| Instructions |
[a] According to the page on the 2007 French Road Cycling Cup, which race opened that season?
[b] From the page on the 2007 French Road Cycling Cup, quote the passage that starts at the words "Bicycle competition" and stops after "the overall competition.".

| Document segment |
>>>>

= 2007 French Road Cycling Cup =

Bicycle competition

The 2007 French Road Cycling Cup was the 16th edition of the French Road Cycling Cup. It started on February 25 with the Tour du Haut Var and finished on October 11 with Paris–Bourges. Sébastien Chavanel of La Française des Jeux won the overall competition.

<<<<

| Information provided |
>>>>

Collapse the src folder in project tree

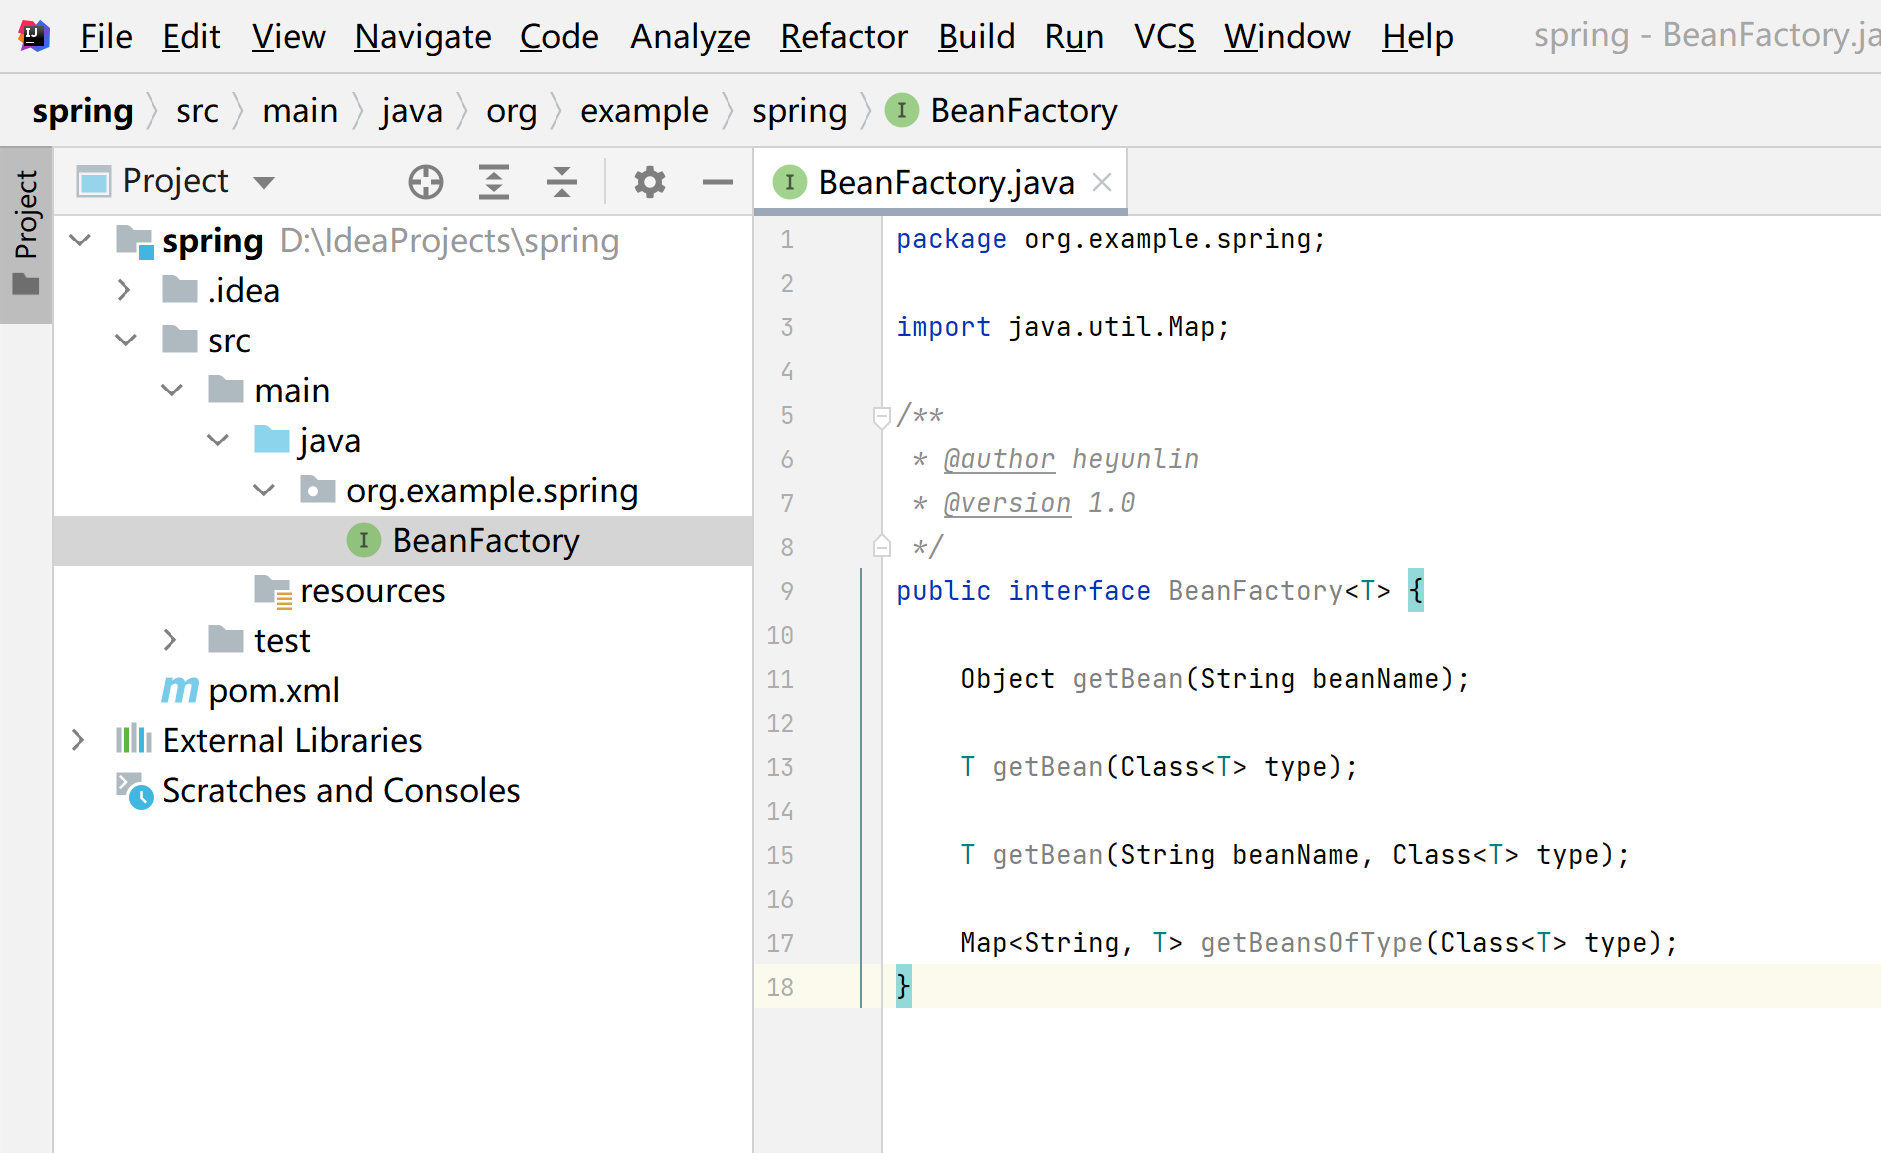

<<<<

| Solved problems |
[a] The Tour du Haut Var.

[b]
Bicycle competition

The 2007 French Road Cycling Cup was the 16th edition of the French Road Cycling Cup. It started on February 25 with the Tour du Haut Var and finished on October 11 with Paris–Bourges. Sébastien Chavanel of La Française des Jeux won the overall competition.